The Wilderness Debate
Putting the "Wilderness Act" in perspective
I put myself, not necessarily Hermosa Tours, squarely on the pro-mountain bike side of the debate. I make that distinction to separate any ideas of financial gain from my personal desire to ride my mountain bike in our beautiful Wilderness areas. One particular post I found important was the "by the Act of 1964" definition of Wilderness:
DEFINITION OF WILDERNESS
(c) A wilderness, in contrast with those areas where man and his own works dominate the landscape, is hereby recognized as an area where the earth and its community of life are untrammeled by man, where man himself is a visitor who does not remain. An area of wilderness is further defined to mean in this Act an area of undeveloped Federal land retaining its primeval character and influence, without permanent improvements or human habitation, which is protected and managed so as to preserve its natural conditions and which (1) generally appears to have been affected primarily by the forces of nature, with the imprint of man's work substantially unnoticeable; (2) has outstanding opportunities for solitude or a primitive and unconfined type of recreation; (3) has at least five thousand acres of land or is of sufficient size as to make practicable its preservation and use in an unimpaired condition; and (4) may also contain ecological, geological, or other features of scientific, educational, scenic, or historical value.
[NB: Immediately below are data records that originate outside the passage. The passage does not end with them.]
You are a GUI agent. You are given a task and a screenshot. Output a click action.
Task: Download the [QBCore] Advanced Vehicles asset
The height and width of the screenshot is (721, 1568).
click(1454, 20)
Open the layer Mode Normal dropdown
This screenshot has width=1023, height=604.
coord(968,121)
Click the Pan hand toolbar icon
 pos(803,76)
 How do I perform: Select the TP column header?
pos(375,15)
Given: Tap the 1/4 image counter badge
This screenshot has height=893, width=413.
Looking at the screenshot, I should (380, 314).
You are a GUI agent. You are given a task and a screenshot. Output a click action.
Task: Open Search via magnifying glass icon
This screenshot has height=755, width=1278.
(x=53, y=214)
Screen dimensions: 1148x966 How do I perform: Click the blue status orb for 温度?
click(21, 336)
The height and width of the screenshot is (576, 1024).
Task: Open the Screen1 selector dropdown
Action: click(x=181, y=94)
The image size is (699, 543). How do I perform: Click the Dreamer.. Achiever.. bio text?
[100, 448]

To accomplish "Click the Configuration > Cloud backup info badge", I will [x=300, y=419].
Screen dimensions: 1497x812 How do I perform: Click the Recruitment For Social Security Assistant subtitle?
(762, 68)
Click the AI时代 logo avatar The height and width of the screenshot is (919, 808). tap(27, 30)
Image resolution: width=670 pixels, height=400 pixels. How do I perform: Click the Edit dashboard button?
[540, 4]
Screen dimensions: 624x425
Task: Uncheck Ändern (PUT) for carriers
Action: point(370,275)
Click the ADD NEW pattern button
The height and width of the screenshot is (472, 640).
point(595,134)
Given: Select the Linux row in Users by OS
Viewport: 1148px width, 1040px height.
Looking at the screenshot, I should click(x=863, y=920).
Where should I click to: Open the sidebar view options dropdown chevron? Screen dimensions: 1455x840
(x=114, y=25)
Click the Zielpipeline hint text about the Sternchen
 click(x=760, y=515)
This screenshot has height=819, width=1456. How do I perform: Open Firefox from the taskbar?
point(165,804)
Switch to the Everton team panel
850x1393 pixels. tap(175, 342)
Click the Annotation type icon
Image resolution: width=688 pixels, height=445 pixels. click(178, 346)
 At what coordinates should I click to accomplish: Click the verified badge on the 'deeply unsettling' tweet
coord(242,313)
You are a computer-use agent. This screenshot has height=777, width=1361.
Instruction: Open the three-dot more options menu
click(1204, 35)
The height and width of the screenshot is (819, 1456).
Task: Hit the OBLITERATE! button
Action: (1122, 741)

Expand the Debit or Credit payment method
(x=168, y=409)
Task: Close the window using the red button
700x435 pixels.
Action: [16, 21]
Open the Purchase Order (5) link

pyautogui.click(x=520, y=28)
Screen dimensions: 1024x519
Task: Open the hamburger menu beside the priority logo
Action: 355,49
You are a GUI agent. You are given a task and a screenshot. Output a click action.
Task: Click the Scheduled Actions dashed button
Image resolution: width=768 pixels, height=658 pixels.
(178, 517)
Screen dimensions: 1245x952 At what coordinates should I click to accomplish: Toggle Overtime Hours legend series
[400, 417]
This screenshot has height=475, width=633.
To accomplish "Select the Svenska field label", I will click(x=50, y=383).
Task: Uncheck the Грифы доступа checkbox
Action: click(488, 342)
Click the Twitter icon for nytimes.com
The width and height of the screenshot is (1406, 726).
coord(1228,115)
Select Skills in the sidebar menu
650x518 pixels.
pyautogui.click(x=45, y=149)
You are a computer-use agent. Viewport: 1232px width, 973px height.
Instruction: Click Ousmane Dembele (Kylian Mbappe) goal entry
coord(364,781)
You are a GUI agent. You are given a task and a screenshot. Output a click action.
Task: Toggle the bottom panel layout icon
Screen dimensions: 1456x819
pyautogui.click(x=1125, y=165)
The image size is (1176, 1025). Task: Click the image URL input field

I think it raises an important point - do mountain bikes fundamentally alter the properties of Wilderness? I don't think so. Given the numerous studies/statements finding mountain biking to be on par with HIKING from an impact standpoint, I think a great wool has been pulled over our eyes.
There has always been a question of the "spirit" of the Act as well. A quote from Frank Church (the namesake of the large Wilderness area in Idaho) popped up that I thought profound:
"As the floor manager of the 1964 Wilderness Act, I recall quite clearly what we were tying to accomplish by setting up the National Wilderness Preservation System. It was never the intent of Congress that wilderness be managed in so "pure" a fashion as to needlessly restrict customary public use and enjoyment. Quite the contrary, Congress fully intended that wilderness should be managed to allow its use by a wide spectrum of Americans."
"I believe, and many citizens agree with me, that the agencies are applying provisions of the Wilderness Act too strictly and thus misconstruing the intent of Congress as to how these areas should be managed."